■ EXERCISE GOAL
Reproduce each of the following lines verbatim, without any change.

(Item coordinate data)
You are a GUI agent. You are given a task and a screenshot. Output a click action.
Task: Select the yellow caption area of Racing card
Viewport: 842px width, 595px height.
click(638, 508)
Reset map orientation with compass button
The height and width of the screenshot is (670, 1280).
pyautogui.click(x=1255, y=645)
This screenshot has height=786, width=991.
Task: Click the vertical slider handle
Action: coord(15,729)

■ REPLY
You are a GUI agent. You are given a task and a screenshot. Output a click action.
Task: Select the yellow caption area of Racing card
Viewport: 842px width, 595px height.
click(638, 508)
Reset map orientation with compass button
The height and width of the screenshot is (670, 1280).
pyautogui.click(x=1255, y=645)
This screenshot has height=786, width=991.
Task: Click the vertical slider handle
Action: coord(15,729)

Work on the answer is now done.